■ **Texte proposé**:
◇ ◇ ◇ ◇

Des affrontements ont lieu depuis le 12 novembre entre des quartiers rivaux à Mayotte. Insécurité, sentiment d’abandon, violence : quelle est la réponse de l’Etat français ?

Depuis la nuit du 12 au 13 novembre, la vio­lence fait rage à Mayotte, dépar­te­ment fran­çais depuis 2011. Le meurtre d’un jeune maho­rais à coups de machette a entrai­né des affron­te­ments entre des quar­tiers rivaux. Mer­cre­di 23 novembre, Emma­nuel Macron a ten­té de ras­su­rer la popu­la­tion locale, alors que le ministre de l’Intérieur, Gerald Dar­ma­nin, a annon­cé le déploie­ment du RAID. En effet, Amb­dil­wa­hé­dou Sou­mai­la, le maire de Mamoud­zou, parle de Mayotte comme « l’île aux enfers ». Il demande que les ren­forts du RAID res­tent « jusqu’à ce que la Répu­blique reprenne ses droits ». Il ne s’agit plus, selon lui, de sim­ple­ment « faire du main­tien de l’ordre » mais de « les com­battre, aller les cher­cher là où ils sont dans les bidon­villes, les quar­tiers recu­lés, les attra­per et les tra­duire en jus­tice ». L’archipel, théâtre régu­lier d’affrontements entre bandes ou avec les forces de l’ordre, connaît une délin­quance bien plus éle­vée qu’en France métro­po­li­taine. Cette insé­cu­ri­té se nour­rit d’une grande pau­vre­té : 194 000 Maho­rais, soit 74 % de la popu­la­tion, vivent avec un niveau de vie infé­rieur à 50 % de la médiane natio­nale, selon l’Insee.

Mayotte, bombe sociale à retardement ?

La popu­la­tion clan­des­tine est selon diverses esti­ma­tions égale à au moins 26% de la popu­la­tion totale. Ces clan­des­tins sont pour 95% consti­tués de Como­riens venus de l’union des Comores. Le géné­ral Lizu­rey avait décla­ré en 2017 : « la situa­tion de Mayotte consti­tue une bombe sociale qui explo­se­ra on ne sait pas quand mais cela arri­ve­ra ». Le pré­sident, inter­pel­lé mer­cre­di par des élus de l’archipel lors de sa visite du Salon des maires au Parc des Expo­si­tions,  a annon­cé « mettre plus de moyens mili­taires aus­si en mer pour pou­voir évi­ter les arri­vées », pré­ci­sant s’être entre­te­nu avec le pré­sident des Comores, Aza­li Assoumani.

◇ ◇ ◇ ◇

■ **Données fournies**:

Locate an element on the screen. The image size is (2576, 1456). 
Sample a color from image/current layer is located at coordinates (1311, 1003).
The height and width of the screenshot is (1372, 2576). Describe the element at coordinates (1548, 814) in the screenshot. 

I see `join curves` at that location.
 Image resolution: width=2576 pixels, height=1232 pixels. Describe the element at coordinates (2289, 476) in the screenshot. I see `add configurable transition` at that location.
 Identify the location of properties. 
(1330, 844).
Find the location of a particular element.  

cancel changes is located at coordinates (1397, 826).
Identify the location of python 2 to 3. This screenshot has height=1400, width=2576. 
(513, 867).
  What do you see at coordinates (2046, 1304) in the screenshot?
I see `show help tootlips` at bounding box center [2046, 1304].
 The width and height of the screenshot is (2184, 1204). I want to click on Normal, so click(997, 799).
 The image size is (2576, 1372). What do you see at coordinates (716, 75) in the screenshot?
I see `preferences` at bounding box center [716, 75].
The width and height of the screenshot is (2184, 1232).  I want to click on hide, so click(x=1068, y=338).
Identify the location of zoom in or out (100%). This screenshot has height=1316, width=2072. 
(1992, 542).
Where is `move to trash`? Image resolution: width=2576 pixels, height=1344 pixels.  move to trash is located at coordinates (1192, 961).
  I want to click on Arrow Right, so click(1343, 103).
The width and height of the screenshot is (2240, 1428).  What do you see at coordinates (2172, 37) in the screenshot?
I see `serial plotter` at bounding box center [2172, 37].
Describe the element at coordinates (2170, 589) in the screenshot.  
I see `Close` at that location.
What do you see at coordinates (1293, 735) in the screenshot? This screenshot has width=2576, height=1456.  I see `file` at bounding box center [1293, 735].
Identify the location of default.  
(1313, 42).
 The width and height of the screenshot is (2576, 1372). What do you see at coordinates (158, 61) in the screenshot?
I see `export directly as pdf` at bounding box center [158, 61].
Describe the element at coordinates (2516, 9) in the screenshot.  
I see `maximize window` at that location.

◇ ◇ ◇ ◇

■ **Travail demandé**:
a. Extrayez à l'identique, du texte sur Mayotte, le passage qui s'ouvre sur les mots contenant « La popu­la­tion clan­des­tine » et se clôt sur « Comores, Aza­li Assoumani. ».
b. Répondez aux questions suivantes à partir du texte sur Mayotte :
(i) Depuis quelle année Mayotte est-elle un département français ?
(ii) Selon diverses estimations, quelle part de la population totale représente la population clandestine ?
(iii) Avec qui le président précise-t-il s'être entretenu ?

■ **Réponses proposées**:
a.
La popu­la­tion clan­des­tine est selon diverses esti­ma­tions égale à au moins 26% de la popu­la­tion totale. Ces clan­des­tins sont pour 95% consti­tués de Como­riens venus de l’union des Comores. Le géné­ral Lizu­rey avait décla­ré en 2017 : « la situa­tion de Mayotte consti­tue une bombe sociale qui explo­se­ra on ne sait pas quand mais cela arri­ve­ra ». Le pré­sident, inter­pel­lé mer­cre­di par des élus de l’archipel lors de sa visite du Salon des maires au Parc des Expo­si­tions,  a annon­cé « mettre plus de moyens mili­taires aus­si en mer pour pou­voir évi­ter les arri­vées », pré­ci­sant s’être entre­te­nu avec le pré­sident des Comores, Aza­li Assoumani.

b.
(i) Depuis 2011.
(ii) Au moins 26 %.
(iii) Avec le président des Comores, Azali Assoumani.